* INSTRUCTIONS FOR THE TASK
The material below includes pictures; leave them out and return only the lines between the line containing "Click the Hueman site logo" and the line containing "Screen dimensions: 448x448", inclusive, word for word.

----

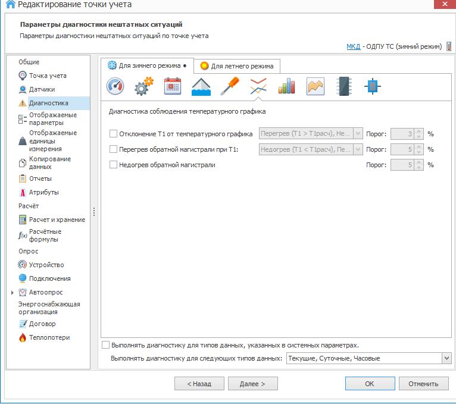Open the area graph icon tab
This screenshot has width=456, height=404.
(x=315, y=87)
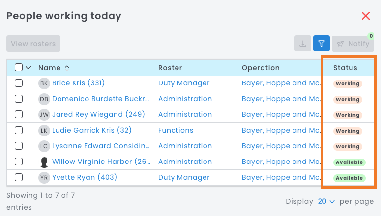Sort by the Name column arrow

point(67,68)
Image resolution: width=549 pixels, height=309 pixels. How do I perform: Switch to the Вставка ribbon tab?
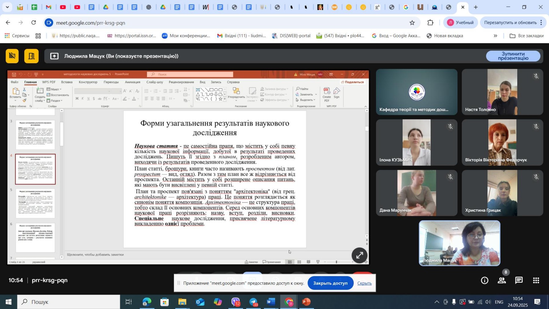click(67, 82)
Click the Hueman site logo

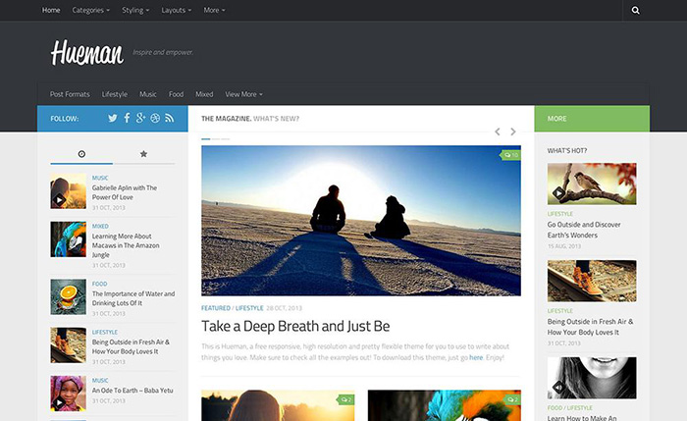pyautogui.click(x=87, y=53)
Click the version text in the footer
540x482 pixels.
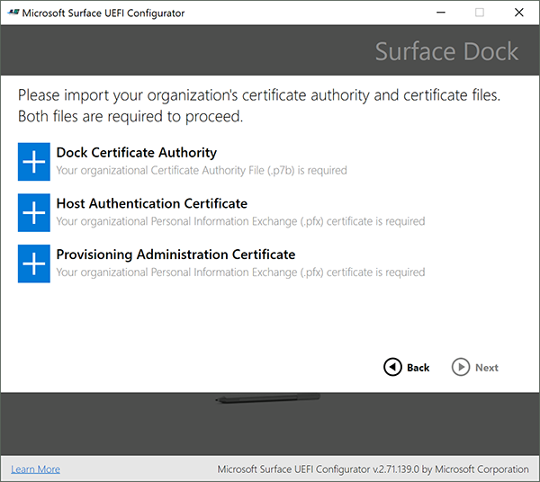(373, 469)
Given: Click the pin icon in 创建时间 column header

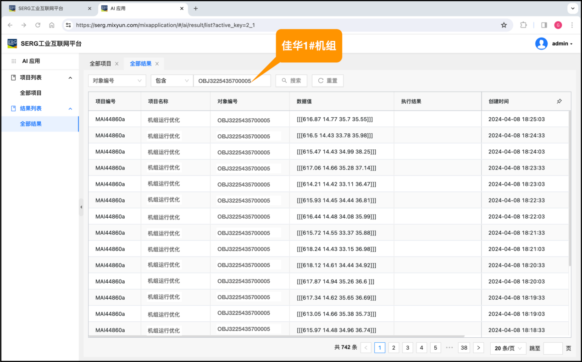Looking at the screenshot, I should (x=559, y=101).
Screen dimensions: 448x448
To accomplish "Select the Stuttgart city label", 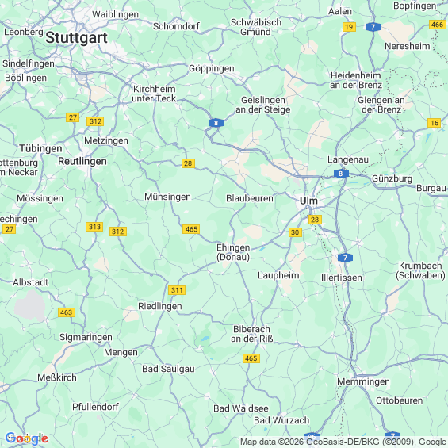I will point(76,37).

----

* SOLUTION FOR THIS PROBLEM
Click the Hueman site logo

pyautogui.click(x=87, y=53)
Click the version text in the footer
540x482 pixels.
(373, 469)
Given: Click the pin icon in 创建时间 column header

Looking at the screenshot, I should (x=559, y=101).
Screen dimensions: 448x448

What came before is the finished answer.